CHESAPEAKE, Va. — Chesapeake Sheriff's Office Deputy Mackenzi Powers passed the very difficult test to protect and serve her community...all on the back of a motorcycle.
It's a big accomplishment, not just for her but for her hometown.
"I'm the first female in the City of Chesapeake to go through motor school and pass it," said Powers.
But it didn't come easy.
Powers said she had never ridden a motorcycle before.
Aside from her, there are only two other women who have this certification in Hampton Roads.
Powers said she was drawn to the program but it required her to step out of her comfort zone and onto an 850-pound bike.
"When you first start out it's all slow course stuff you're going about five miles an hour," she said. "They put you inside of boxes that take up two parking spots and you have to turn this bike around, you're locking the bike you're leaning the bike you have to build that trust in it."
Another challenging part, according to Powers, was enduring physical and mental exhaustion of the two-week course.
"Never had I felt so mentally drained because there's so much going through your head," she said. "If you don't have that trust in it, which I didn't at first, you do nothing but topple over and fall over.
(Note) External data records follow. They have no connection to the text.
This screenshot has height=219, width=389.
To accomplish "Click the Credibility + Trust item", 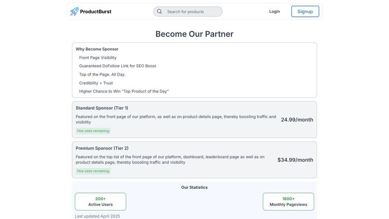I will [x=96, y=83].
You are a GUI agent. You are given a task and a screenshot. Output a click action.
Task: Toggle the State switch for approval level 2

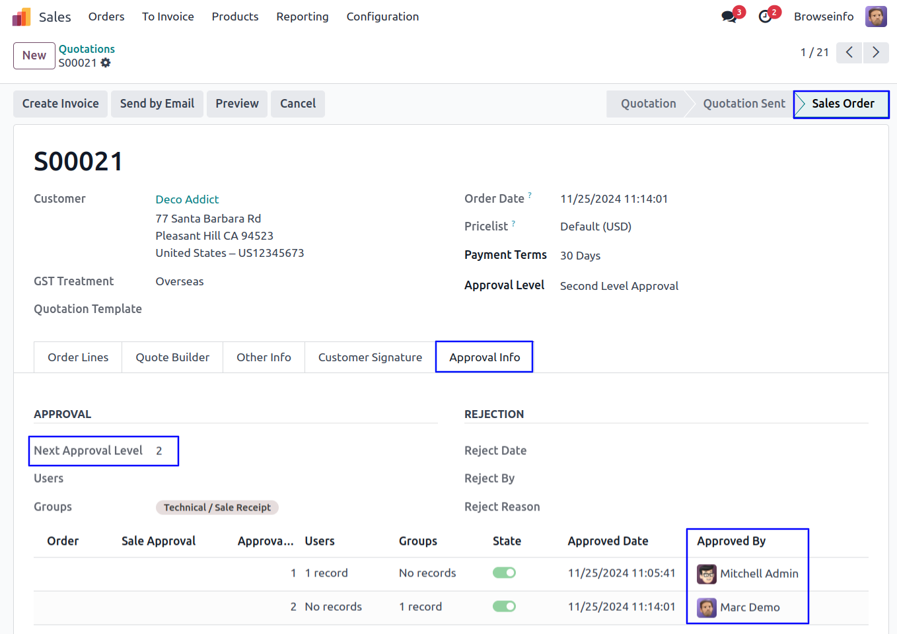[504, 606]
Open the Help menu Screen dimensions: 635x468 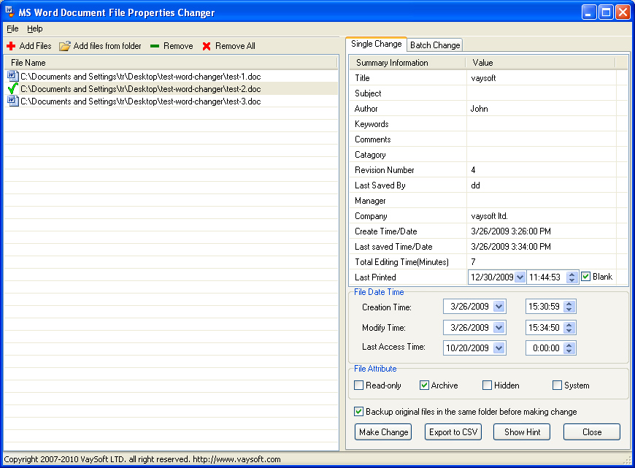(x=35, y=28)
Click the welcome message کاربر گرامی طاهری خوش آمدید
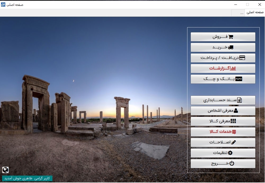The width and height of the screenshot is (265, 183). pyautogui.click(x=27, y=178)
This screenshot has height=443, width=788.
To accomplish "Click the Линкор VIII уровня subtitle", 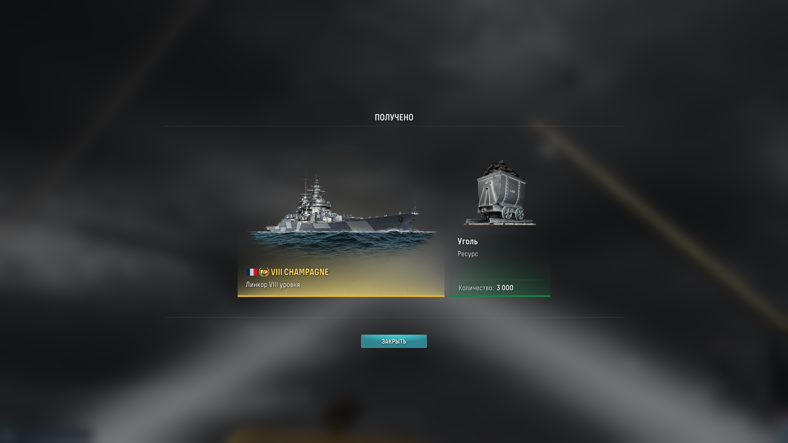I will pos(273,285).
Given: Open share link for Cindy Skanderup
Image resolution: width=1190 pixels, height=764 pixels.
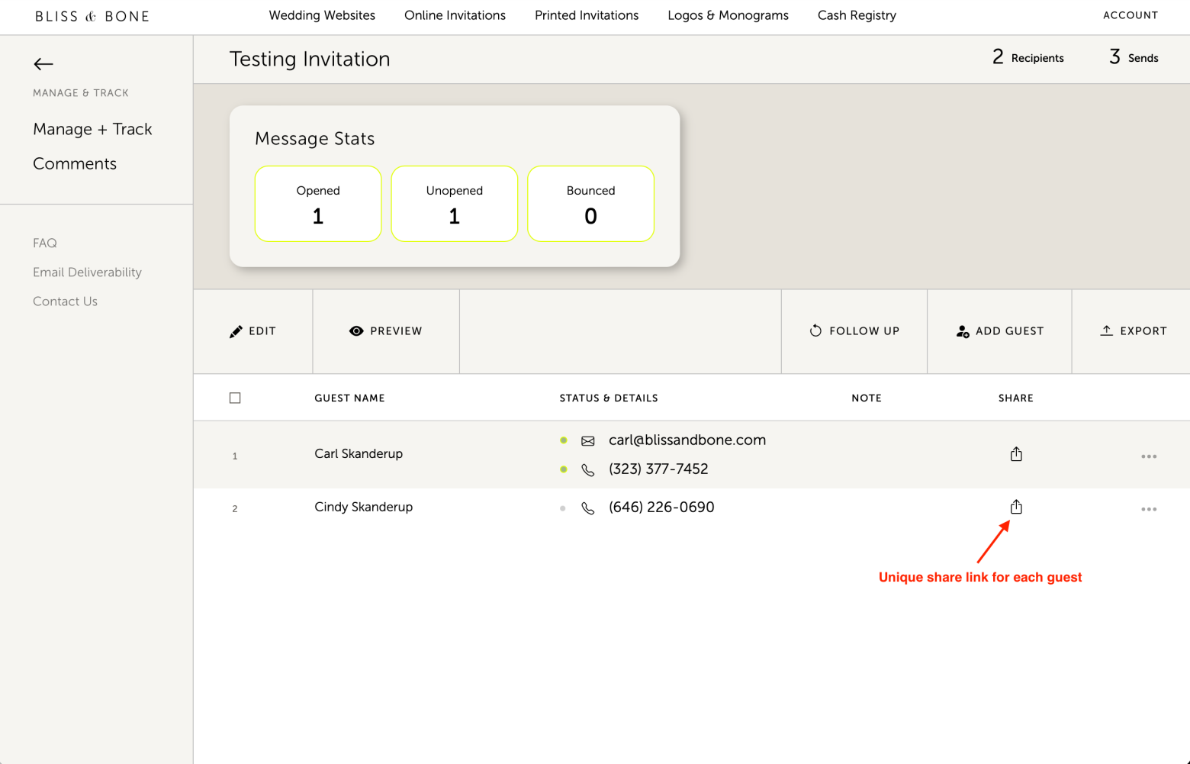Looking at the screenshot, I should coord(1015,507).
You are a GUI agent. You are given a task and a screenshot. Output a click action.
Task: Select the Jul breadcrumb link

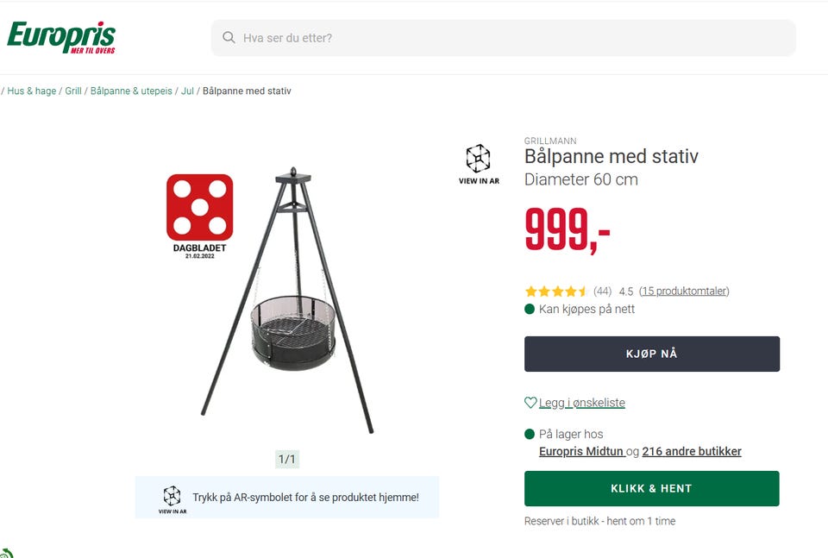tap(187, 91)
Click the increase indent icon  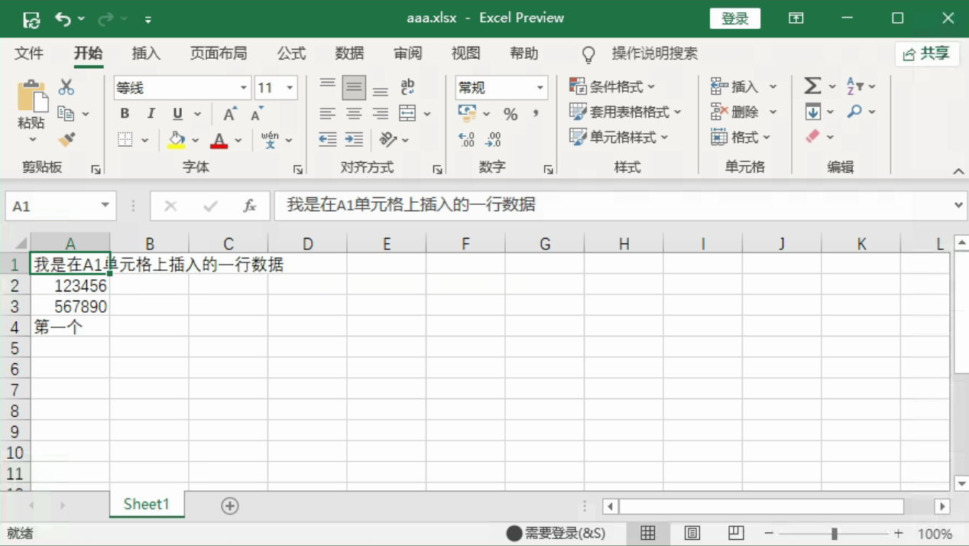[354, 139]
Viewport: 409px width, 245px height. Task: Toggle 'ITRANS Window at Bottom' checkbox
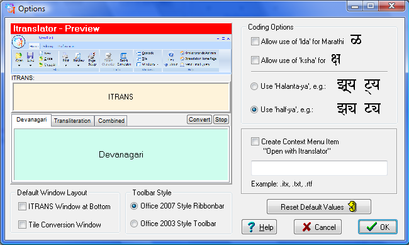[x=22, y=207]
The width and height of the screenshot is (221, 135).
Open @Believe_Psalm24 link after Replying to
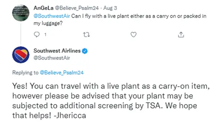(62, 73)
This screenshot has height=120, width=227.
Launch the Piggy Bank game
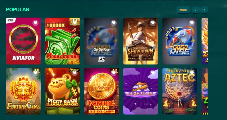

Once you get that it's a building block."
Powers said the difficulty of this course could be the reason why there are not a lot of other women who are certified.
Even if they do pass the test, it can still be dangerous in traffic
"We have no protection compared to other drivers in cars. It is us and the open air. If you are not paying attention and you don't have the proper training it is very easy to get hurt very quickly," explains Powers.
Law enforcement personnel who are certified will ride to assist with outdoor events, parades, funerals, presidential visits and even traffic arrests.
While completing this milestone in her career required a lot of patience and resilience, Power hopes it reminds other women that anything is possible.